Calculation of blood flow may lead to better understanding of pathology and facilitate diagnosis of many neuro-ophthalmic diseases. However, it is still unknown how reliable are the results obtained by the machines because, firstly, the algorithms are sensitive to a certain speed—below or above which the flow will not be detected nor the vessels visualized—and, secondly, the accuracy of the flow speed depends on OCT scan quality—images that are out of focus, full of artifacts coming from optical opacities, and motion artifacts will produce false results [77]. Whether flow indexes will enter the clinical practice is also unknown. Another controversy exists whether the observed changes in the retinal vasculature directly reflect the brain microvasculature or are secondary to the vascular risk factors, e.g., aging [76]. A major methodological challenge exists as, at the time of writing this review, the OCTA technology is still under rapid development.

Alternative techniques currently used in vessel visualization:

Currently, a few alternatives exist to OCTA.

Currently, many manufacturers sell OCT devices with OCTA functionality. Moreover, many prototypes [78,79,80] with much higher speed and penetration are used in research. However, OCTA is not the only technology used in detection of vessels and measuring flow. Adaptive optics is a tool of correcting scanning laser ophthalmoscopy that allows to observe structures as small as single photoreceptors. However, this method is time consuming and produces only small field of view [1, 81, 82].

While Doppler OCT yields flow in microliter per minute, OCTA can provide date in arbitrary units only; however, it can only be used in larger vessels and perpendicular to the probe [21].

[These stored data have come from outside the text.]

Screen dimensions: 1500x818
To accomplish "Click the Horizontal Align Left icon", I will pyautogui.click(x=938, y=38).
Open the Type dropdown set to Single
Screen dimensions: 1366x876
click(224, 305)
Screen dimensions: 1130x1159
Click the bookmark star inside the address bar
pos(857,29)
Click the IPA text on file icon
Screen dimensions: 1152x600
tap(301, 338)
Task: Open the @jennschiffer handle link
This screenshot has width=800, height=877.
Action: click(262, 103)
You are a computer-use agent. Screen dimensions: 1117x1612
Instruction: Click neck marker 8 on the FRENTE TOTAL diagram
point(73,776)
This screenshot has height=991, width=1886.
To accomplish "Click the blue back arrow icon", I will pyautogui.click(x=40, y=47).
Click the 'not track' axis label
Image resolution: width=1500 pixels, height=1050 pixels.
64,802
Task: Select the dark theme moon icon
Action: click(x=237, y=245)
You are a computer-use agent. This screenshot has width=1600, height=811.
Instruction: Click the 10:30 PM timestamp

A current gold standard technology—FA with fundus photo— is limited by its 2D size and its inability to visualize a particular layer as it creates a merged image of only microscopical vessels. FA is associated with some side effects, the most severe, however, very rare being anaphylactic shock. OCTA has also much higher resolution than FA which makes it possible to detect small areas of retinal non-perfusion that can resemble cerebral microinfarctions [83]. Furthermore, there is no need to inject the dye and, hence, the possibility to reproduce the examination as many times as the examiner wants. OCTA is more sensitive than dye-based techniques in detecting small perifoveal capillaries and radial peripapillary capillaries [84]. As it is not dependent on dye reflectance, it can produce more sharp images than FA, in which borders cannot be seen with such contrast due to leakage [85]. However, FA is well established and many diseases have particular features seen only in FA. Therefore, performing FA may be crucial for diagnosis.

Conclusion

Advancements in noninvasive techniques for measurement blood flow are likely to change many medical fields including neurology. More prospective studies are needed with the use of medications to observe changes in vascular parameters and architectures to validate initial reports. Another field of future studies should be the use of OCTA in stroke, neurodegenerative psychiatric disorders such as schizophrenia, and determination of retinal blood flow in other pathologies like Uhthoff’s phenomenon [86, 87].